Swap every "Trgovina DRINX" in the entries below for "Prodajalna DRINX", and write the entries out again with nothing else changed.

> A block of data
□ □ □

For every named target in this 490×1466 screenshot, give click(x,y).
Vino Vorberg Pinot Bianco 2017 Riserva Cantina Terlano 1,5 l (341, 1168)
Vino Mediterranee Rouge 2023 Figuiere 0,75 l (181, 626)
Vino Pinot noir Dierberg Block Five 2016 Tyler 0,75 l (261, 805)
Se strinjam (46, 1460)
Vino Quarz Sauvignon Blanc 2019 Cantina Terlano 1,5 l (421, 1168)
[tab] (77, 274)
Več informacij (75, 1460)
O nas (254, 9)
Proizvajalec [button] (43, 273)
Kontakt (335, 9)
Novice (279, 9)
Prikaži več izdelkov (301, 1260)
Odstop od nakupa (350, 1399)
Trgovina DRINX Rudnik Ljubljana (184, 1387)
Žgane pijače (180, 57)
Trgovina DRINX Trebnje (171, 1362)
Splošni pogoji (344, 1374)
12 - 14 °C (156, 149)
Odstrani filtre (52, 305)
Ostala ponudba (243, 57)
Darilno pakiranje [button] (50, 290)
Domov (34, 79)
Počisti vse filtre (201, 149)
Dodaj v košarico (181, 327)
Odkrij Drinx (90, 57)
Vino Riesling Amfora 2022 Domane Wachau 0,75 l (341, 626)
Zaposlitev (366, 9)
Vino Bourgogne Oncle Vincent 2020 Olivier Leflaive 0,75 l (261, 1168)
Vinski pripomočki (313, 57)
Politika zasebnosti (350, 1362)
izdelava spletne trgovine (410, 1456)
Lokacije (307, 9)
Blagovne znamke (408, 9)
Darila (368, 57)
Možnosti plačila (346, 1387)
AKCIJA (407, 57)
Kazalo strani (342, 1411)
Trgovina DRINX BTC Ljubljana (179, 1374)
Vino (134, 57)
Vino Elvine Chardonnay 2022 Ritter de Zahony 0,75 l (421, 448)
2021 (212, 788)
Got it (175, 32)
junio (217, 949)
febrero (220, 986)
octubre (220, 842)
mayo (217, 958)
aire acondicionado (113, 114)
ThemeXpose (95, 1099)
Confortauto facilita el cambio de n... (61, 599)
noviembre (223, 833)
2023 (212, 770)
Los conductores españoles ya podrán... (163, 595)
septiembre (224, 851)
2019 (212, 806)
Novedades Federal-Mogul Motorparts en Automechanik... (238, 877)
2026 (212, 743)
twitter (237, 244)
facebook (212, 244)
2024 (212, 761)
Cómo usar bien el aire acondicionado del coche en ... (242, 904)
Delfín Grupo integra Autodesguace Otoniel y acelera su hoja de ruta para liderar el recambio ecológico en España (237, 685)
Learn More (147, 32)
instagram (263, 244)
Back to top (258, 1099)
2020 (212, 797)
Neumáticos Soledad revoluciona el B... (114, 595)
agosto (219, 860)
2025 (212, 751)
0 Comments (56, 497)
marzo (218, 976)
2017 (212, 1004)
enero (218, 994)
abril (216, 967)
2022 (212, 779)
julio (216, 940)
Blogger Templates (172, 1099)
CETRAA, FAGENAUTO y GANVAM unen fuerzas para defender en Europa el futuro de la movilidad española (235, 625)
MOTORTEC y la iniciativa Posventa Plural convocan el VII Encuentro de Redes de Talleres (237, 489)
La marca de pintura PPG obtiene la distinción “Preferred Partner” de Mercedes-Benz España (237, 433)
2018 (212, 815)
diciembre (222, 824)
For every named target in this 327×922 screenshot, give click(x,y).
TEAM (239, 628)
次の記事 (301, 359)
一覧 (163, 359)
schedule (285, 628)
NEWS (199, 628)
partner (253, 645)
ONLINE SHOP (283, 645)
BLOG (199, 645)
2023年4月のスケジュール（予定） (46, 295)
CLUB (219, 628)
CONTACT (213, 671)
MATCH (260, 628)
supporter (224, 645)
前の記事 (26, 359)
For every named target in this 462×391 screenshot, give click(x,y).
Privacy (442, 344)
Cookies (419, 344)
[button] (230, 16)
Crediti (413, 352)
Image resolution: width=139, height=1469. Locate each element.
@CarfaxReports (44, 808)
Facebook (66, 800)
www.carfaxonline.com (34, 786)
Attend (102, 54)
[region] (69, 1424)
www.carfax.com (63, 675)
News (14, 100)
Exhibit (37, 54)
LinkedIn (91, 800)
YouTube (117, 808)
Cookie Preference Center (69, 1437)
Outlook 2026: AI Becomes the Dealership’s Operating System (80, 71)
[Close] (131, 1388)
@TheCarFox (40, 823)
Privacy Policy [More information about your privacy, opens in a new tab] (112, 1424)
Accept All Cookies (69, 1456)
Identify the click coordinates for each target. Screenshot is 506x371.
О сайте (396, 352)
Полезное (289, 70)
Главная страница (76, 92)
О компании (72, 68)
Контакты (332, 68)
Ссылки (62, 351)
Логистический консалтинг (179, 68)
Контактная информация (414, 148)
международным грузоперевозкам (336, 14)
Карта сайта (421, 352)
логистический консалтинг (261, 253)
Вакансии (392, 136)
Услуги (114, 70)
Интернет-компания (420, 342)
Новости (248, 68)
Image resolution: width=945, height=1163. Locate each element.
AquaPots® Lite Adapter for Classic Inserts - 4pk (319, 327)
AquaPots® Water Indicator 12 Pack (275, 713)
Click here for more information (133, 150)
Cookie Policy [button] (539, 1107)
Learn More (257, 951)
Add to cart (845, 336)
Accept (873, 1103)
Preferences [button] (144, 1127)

□ □ □

> RESPONSE
For every named target in this 490×1466 screenshot, give click(x,y).
Vino Vorberg Pinot Bianco 2017 Riserva Cantina Terlano 1,5 l (341, 1168)
Vino Mediterranee Rouge 2023 Figuiere 0,75 l (181, 626)
Vino Pinot noir Dierberg Block Five 2016 Tyler 0,75 l (261, 805)
Se strinjam (46, 1460)
Vino Quarz Sauvignon Blanc 2019 Cantina Terlano 1,5 l (421, 1168)
[tab] (77, 274)
Več informacij (75, 1460)
O nas (254, 9)
Proizvajalec [button] (43, 273)
Kontakt (335, 9)
Novice (279, 9)
Prikaži več izdelkov (301, 1260)
Odstop od nakupa (350, 1399)
Prodajalna DRINX Rudnik Ljubljana (184, 1387)
Žgane pijače (180, 57)
Prodajalna DRINX Trebnje (171, 1362)
Splošni pogoji (344, 1374)
12 - 14 °C (156, 149)
Odstrani filtre (52, 305)
Ostala ponudba (243, 57)
Darilno pakiranje [button] (50, 290)
Domov (34, 79)
Počisti vse filtre (201, 149)
Dodaj v košarico (181, 327)
Odkrij Drinx (90, 57)
Vino Riesling Amfora 2022 Domane Wachau 0,75 l (341, 626)
Zaposlitev (366, 9)
Vino Bourgogne Oncle Vincent 2020 Olivier Leflaive 0,75 l (261, 1168)
Vinski pripomočki (313, 57)
Politika zasebnosti (350, 1362)
izdelava spletne trgovine (410, 1456)
Lokacije (307, 9)
Blagovne znamke (408, 9)
Darila (368, 57)
Možnosti plačila (346, 1387)
AKCIJA (407, 57)
Kazalo strani (342, 1411)
Prodajalna DRINX BTC Ljubljana (179, 1374)
Vino (134, 57)
Vino Elvine Chardonnay 2022 Ritter de Zahony 0,75 l (421, 448)
2021 (212, 788)
Got it (175, 32)
junio (217, 949)
febrero (220, 986)
octubre (220, 842)
mayo (217, 958)
aire acondicionado (113, 114)
ThemeXpose (95, 1099)
Confortauto facilita el cambio de n... (61, 599)
noviembre (223, 833)
2023 (212, 770)
Los conductores españoles ya podrán... (163, 595)
septiembre (224, 851)
2019 (212, 806)
Novedades Federal-Mogul Motorparts en Automechanik... (238, 877)
2026 (212, 743)
twitter (237, 244)
facebook (212, 244)
2024 (212, 761)
Cómo usar bien el aire acondicionado del coche en ... (242, 904)
Delfín Grupo integra Autodesguace Otoniel y acelera su hoja de ruta para liderar el recambio ecológico en España (237, 685)
Learn More (147, 32)
instagram (263, 244)
Back to top (258, 1099)
2020 (212, 797)
Neumáticos Soledad revoluciona el B... (114, 595)
agosto (219, 860)
2025 (212, 751)
0 Comments (56, 497)
marzo (218, 976)
2017 (212, 1004)
enero (218, 994)
abril (216, 967)
2022 (212, 779)
julio (216, 940)
Blogger Templates (172, 1099)
CETRAA, FAGENAUTO y GANVAM unen fuerzas para defender en Europa el futuro de la movilidad española (235, 625)
MOTORTEC y la iniciativa Posventa Plural convocan el VII Encuentro de Redes de Talleres (237, 489)
La marca de pintura PPG obtiene la distinción “Preferred Partner” de Mercedes-Benz España (237, 433)
2018 (212, 815)
diciembre (222, 824)
For every named target in this 327×922 screenshot, give click(x,y).
TEAM (239, 628)
次の記事 (301, 359)
一覧 (163, 359)
schedule (285, 628)
NEWS (199, 628)
partner (253, 645)
ONLINE SHOP (283, 645)
BLOG (199, 645)
2023年4月のスケジュール（予定） (46, 295)
CLUB (219, 628)
CONTACT (213, 671)
MATCH (260, 628)
supporter (224, 645)
前の記事 (26, 359)
For every named target in this 462×391 screenshot, give click(x,y).
Privacy (442, 344)
Cookies (419, 344)
[button] (230, 16)
Crediti (413, 352)
Image resolution: width=139, height=1469. Locate each element.
@CarfaxReports (44, 808)
Facebook (66, 800)
www.carfaxonline.com (34, 786)
Attend (102, 54)
[region] (69, 1424)
www.carfax.com (63, 675)
News (14, 100)
Exhibit (37, 54)
LinkedIn (91, 800)
YouTube (117, 808)
Cookie Preference Center (69, 1437)
Outlook 2026: AI Becomes the Dealership’s Operating System (80, 71)
[Close] (131, 1388)
@TheCarFox (40, 823)
Privacy Policy [More information about your privacy, opens in a new tab] (112, 1424)
Accept All Cookies (69, 1456)
Identify the click coordinates for each target. Screenshot is 506x371.
О сайте (396, 352)
Полезное (289, 70)
Главная страница (76, 92)
О компании (72, 68)
Контакты (332, 68)
Ссылки (62, 351)
Логистический консалтинг (179, 68)
Контактная информация (414, 148)
международным грузоперевозкам (336, 14)
Карта сайта (421, 352)
логистический консалтинг (261, 253)
Вакансии (392, 136)
Услуги (114, 70)
Интернет-компания (420, 342)
Новости (248, 68)
Image resolution: width=945, height=1163. Locate each element.
AquaPots® Lite Adapter for Classic Inserts - 4pk (319, 327)
AquaPots® Water Indicator 12 Pack (275, 713)
Click here for more information (133, 150)
Cookie Policy [button] (539, 1107)
Learn More (257, 951)
Add to cart (845, 336)
Accept (873, 1103)
Preferences [button] (144, 1127)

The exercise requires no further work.